Sources of S. aureus Isolates from Humans and from Pigs Raised on IHOs in North Carolina
S. aureus isolates from IHO pigs were collected from a convenience sample of a single IHO in North Carolina (IHO-1), as described previously (12). We collected additional pig samples by hanging a length of undyed, unbleached cotton rope in pig pens of 20 IHOs in North Carolina (IHO-2–IHO-21) (Appendix). Pig isolates were recovered from IHO-2, IHO-3, IHO-4, IHO-5, and IHO-6 for a total of 6 IHOs (IHO-1–IHO-6). Isolates from IHO-2–IHO-6 have not been published previously. The spa type for all IHO pig isolates was characterized, as previously described (12), and used to assign each isolate to a putative multilocus sequence type (MLST).
S. aureus isolates from humans were collected from participants who were previously enrolled into 1 of 3 separate epidemiologic studies (study 1, study 2, and study 3) and screened for nasal carriage of S. aureus (Appendix). Sample collection, sample processing, and S. aureus isolation methods were described previously (1–3). MLST was previously determined for all study 1 isolates (1). The spa type was previously characterized for study 2 and study 3 isolates and used to assign a putative MLST based on previously published associations between spa types and MLSTs (2,3).

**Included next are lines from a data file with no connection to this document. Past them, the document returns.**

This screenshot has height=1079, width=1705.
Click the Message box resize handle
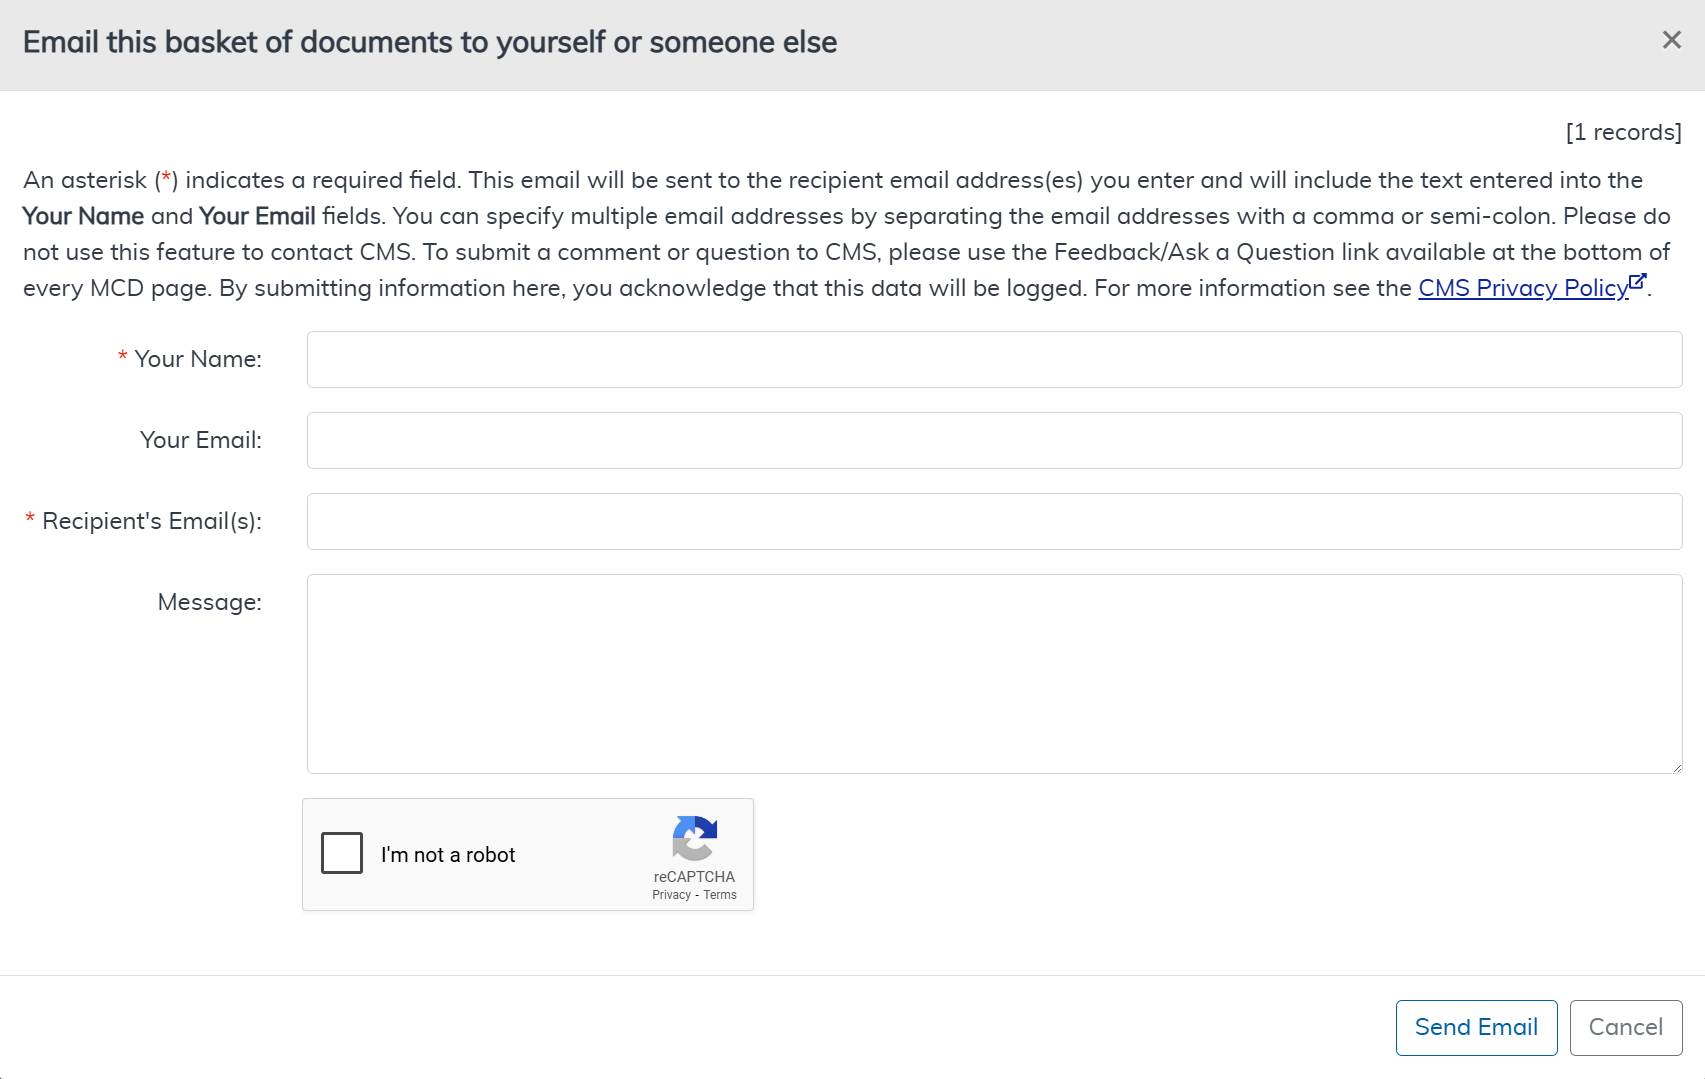(1676, 767)
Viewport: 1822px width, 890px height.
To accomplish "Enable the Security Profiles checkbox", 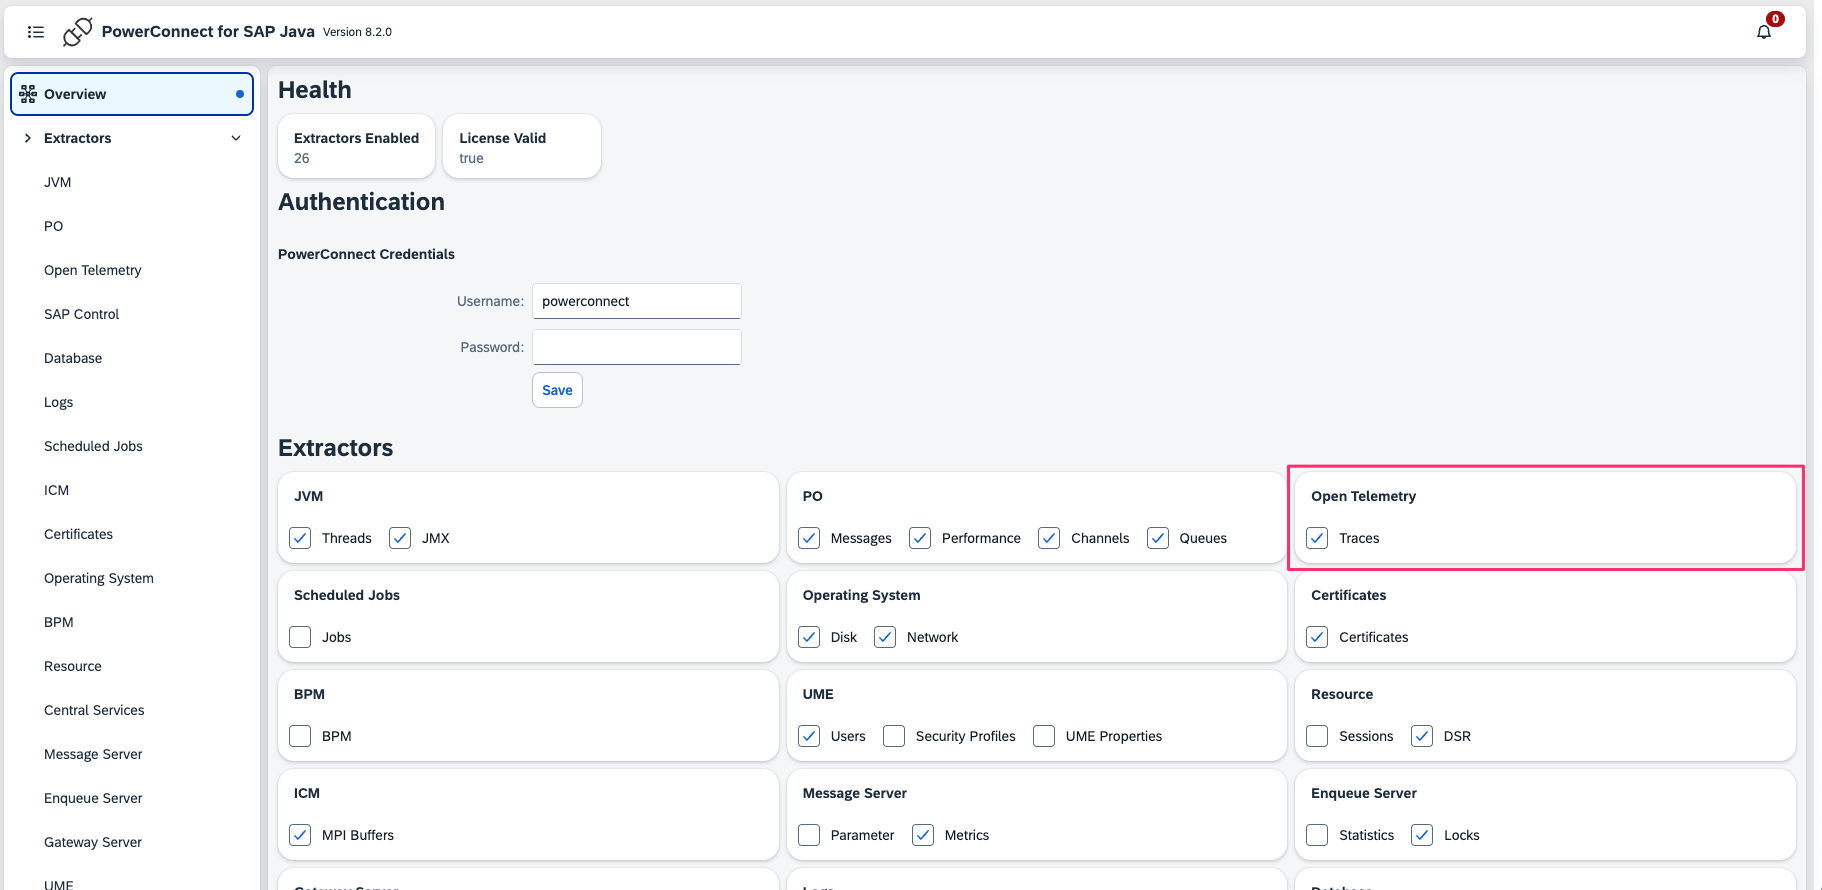I will click(x=894, y=736).
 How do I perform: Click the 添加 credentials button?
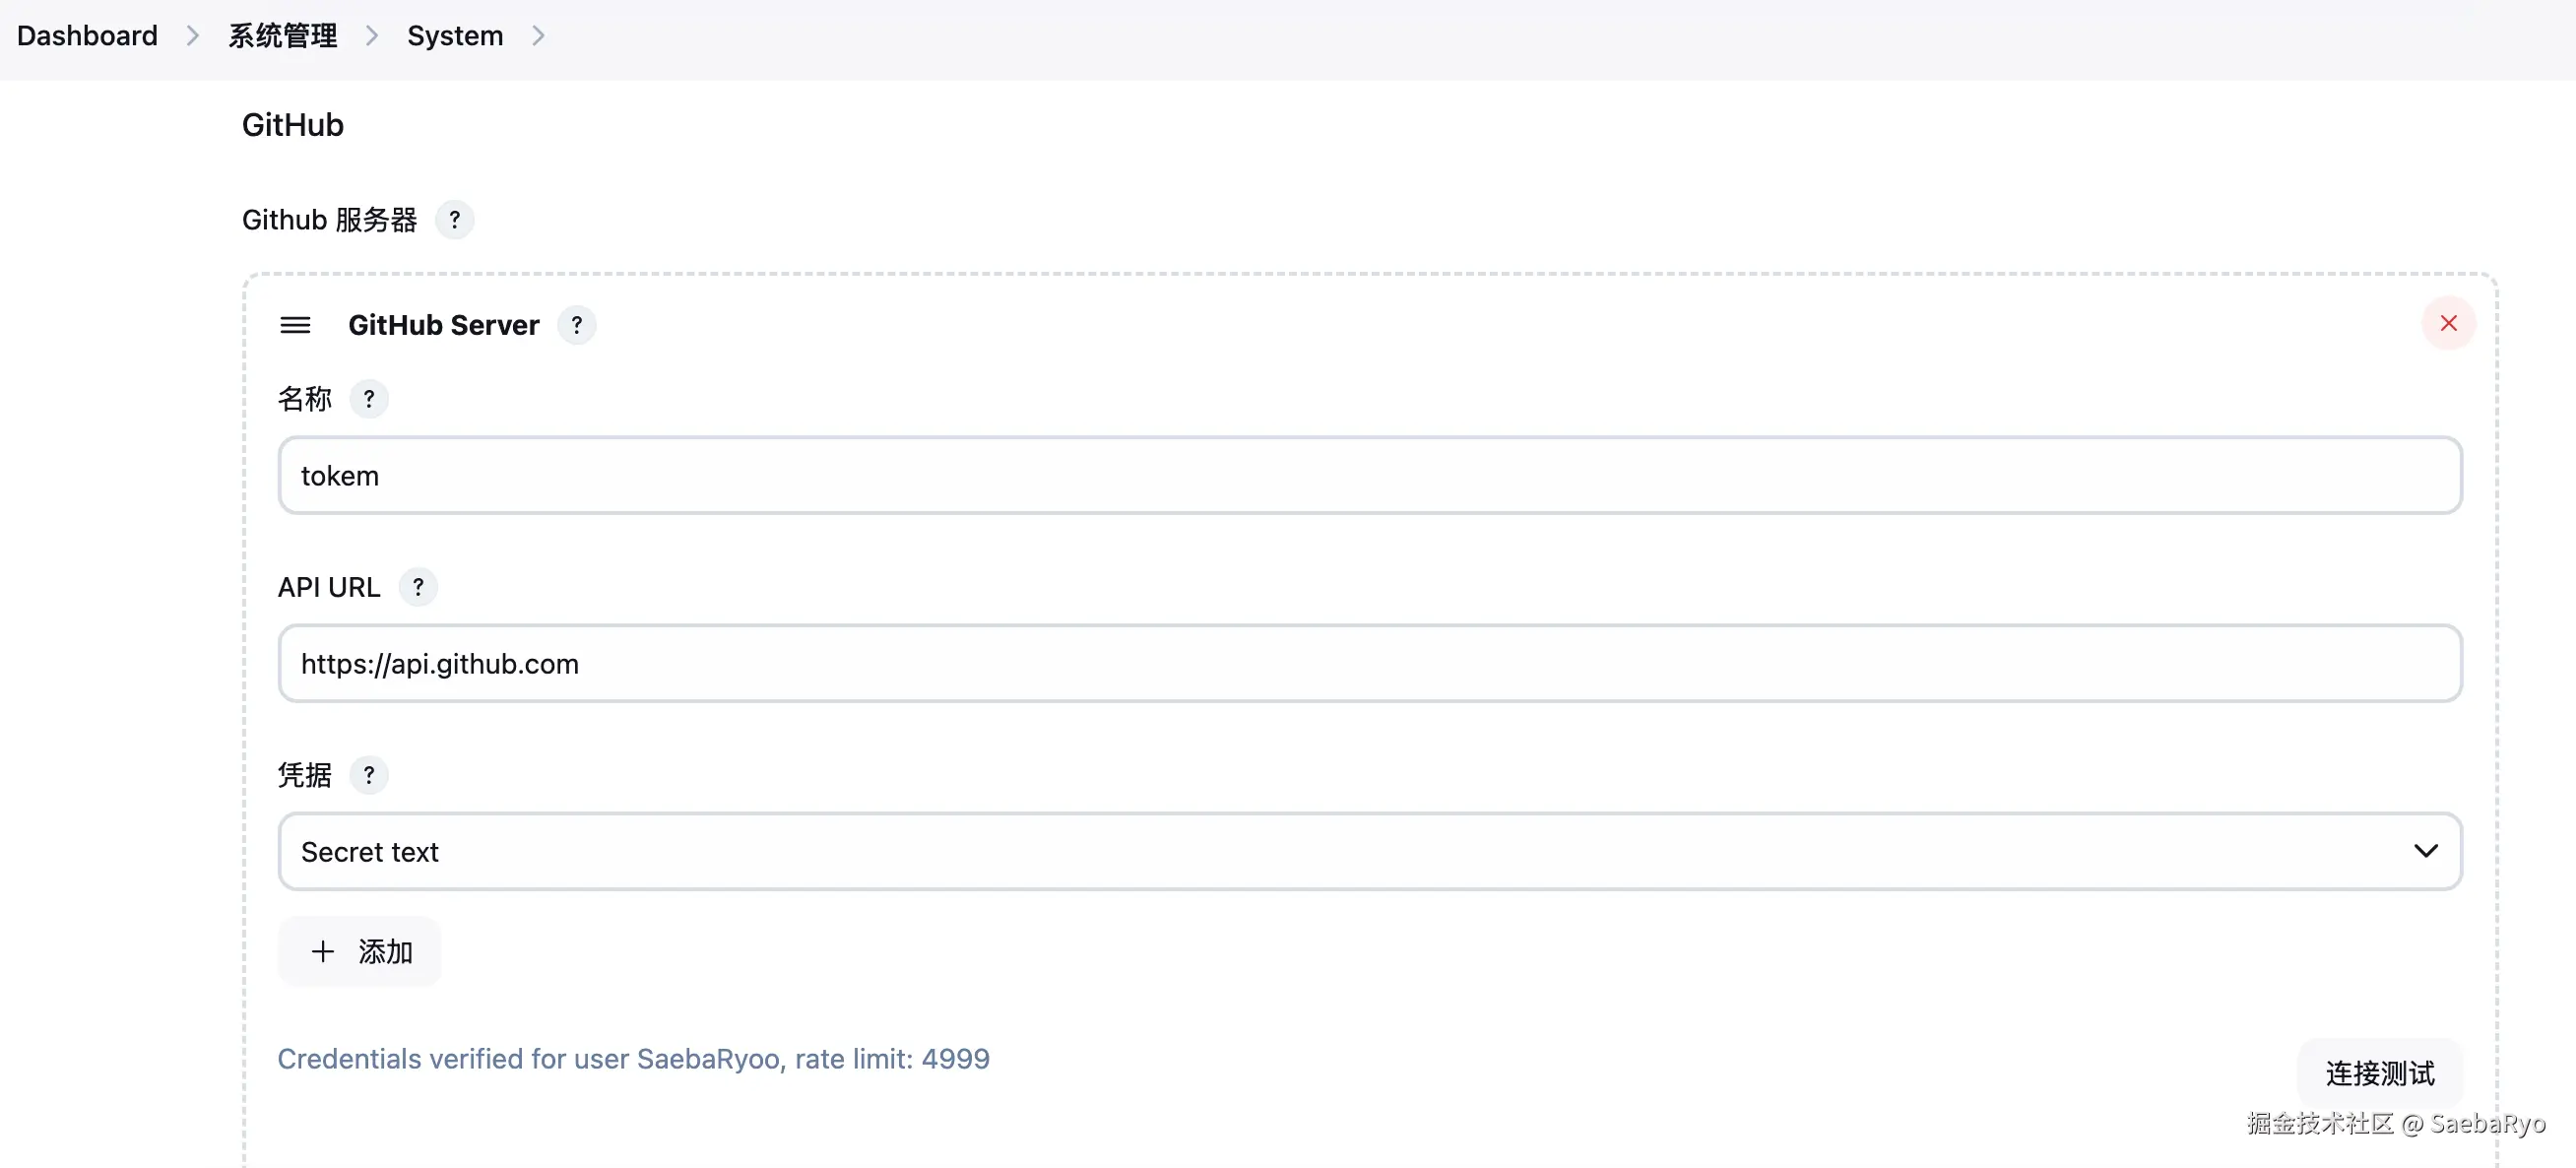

Selection of S. aureus CC9 Isolates for WGS Analysis
A total of 236 putative or MLST-confirmed S. aureus CC9 isolates were recovered from IHO pigs (n = 91) and humans (n = 145) in North Carolina during 2011–2016 (Appendix). For this study, a convenience sample of 49 isolates from North Carolina were subjected to WGS analysis, including 10 isolates from pigs raised on 4 different IHOs, 34 isolates from 25 IHO workers, 1 isolate each from 3 IHO minors, and 1 isolate each from 2 community resident adults (Appendix). For comparative purposes, we also included an international collection of 32 S. aureus CC9 genomes available as of August 1, 2018, from the National Center for Biotechnology Information (NCBI) Reference Sequence Database (https://www.ncbi.nlm.nih.gov/RefSeq), which included information on source, geographic location, and collection year.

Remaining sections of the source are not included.